## STATED GOAL
Reproduce every one of the entries below line for line, without changing anything.

——————

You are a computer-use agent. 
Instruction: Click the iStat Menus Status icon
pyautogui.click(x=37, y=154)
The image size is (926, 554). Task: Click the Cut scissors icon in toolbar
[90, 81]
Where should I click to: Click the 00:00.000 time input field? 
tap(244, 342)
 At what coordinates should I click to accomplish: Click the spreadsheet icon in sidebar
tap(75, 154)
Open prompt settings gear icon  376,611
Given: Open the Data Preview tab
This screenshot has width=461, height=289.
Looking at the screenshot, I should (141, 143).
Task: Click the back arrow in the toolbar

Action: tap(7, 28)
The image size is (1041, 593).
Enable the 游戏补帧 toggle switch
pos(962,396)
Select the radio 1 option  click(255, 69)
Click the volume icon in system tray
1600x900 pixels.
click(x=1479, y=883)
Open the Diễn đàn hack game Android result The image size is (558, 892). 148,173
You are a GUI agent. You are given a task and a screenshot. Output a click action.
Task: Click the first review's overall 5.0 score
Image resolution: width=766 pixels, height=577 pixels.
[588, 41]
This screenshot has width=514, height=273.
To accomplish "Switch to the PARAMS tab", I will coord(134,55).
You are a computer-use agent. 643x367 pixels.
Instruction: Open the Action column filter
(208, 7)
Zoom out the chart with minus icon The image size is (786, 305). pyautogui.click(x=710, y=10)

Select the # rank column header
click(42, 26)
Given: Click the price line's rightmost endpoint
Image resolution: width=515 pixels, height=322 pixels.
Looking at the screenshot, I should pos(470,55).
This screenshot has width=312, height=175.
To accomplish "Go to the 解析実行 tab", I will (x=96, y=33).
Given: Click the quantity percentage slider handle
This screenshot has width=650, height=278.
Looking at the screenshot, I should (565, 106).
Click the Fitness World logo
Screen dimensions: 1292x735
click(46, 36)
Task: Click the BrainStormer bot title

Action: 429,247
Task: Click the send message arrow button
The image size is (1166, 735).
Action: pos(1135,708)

——————

## THE RESPONSE
You are a computer-use agent. 
Instruction: Click the iStat Menus Status icon
pyautogui.click(x=37, y=154)
The image size is (926, 554). Task: Click the Cut scissors icon in toolbar
[90, 81]
Where should I click to: Click the 00:00.000 time input field? 
tap(244, 342)
 At what coordinates should I click to accomplish: Click the spreadsheet icon in sidebar
tap(75, 154)
Open prompt settings gear icon  376,611
Given: Open the Data Preview tab
This screenshot has width=461, height=289.
Looking at the screenshot, I should (141, 143).
Task: Click the back arrow in the toolbar

Action: tap(7, 28)
The image size is (1041, 593).
Enable the 游戏补帧 toggle switch
pos(962,396)
Select the radio 1 option  click(255, 69)
Click the volume icon in system tray
1600x900 pixels.
click(x=1479, y=883)
Open the Diễn đàn hack game Android result The image size is (558, 892). 148,173
You are a GUI agent. You are given a task and a screenshot. Output a click action.
Task: Click the first review's overall 5.0 score
Image resolution: width=766 pixels, height=577 pixels.
[588, 41]
This screenshot has width=514, height=273.
To accomplish "Switch to the PARAMS tab", I will coord(134,55).
You are a computer-use agent. 643x367 pixels.
Instruction: Open the Action column filter
(208, 7)
Zoom out the chart with minus icon The image size is (786, 305). pyautogui.click(x=710, y=10)

Select the # rank column header
click(42, 26)
Given: Click the price line's rightmost endpoint
Image resolution: width=515 pixels, height=322 pixels.
Looking at the screenshot, I should pos(470,55).
This screenshot has width=312, height=175.
To accomplish "Go to the 解析実行 tab", I will (x=96, y=33).
Given: Click the quantity percentage slider handle
This screenshot has width=650, height=278.
Looking at the screenshot, I should (565, 106).
Click the Fitness World logo
Screen dimensions: 1292x735
click(46, 36)
Task: Click the BrainStormer bot title

Action: 429,247
Task: Click the send message arrow button
The image size is (1166, 735).
Action: pos(1135,708)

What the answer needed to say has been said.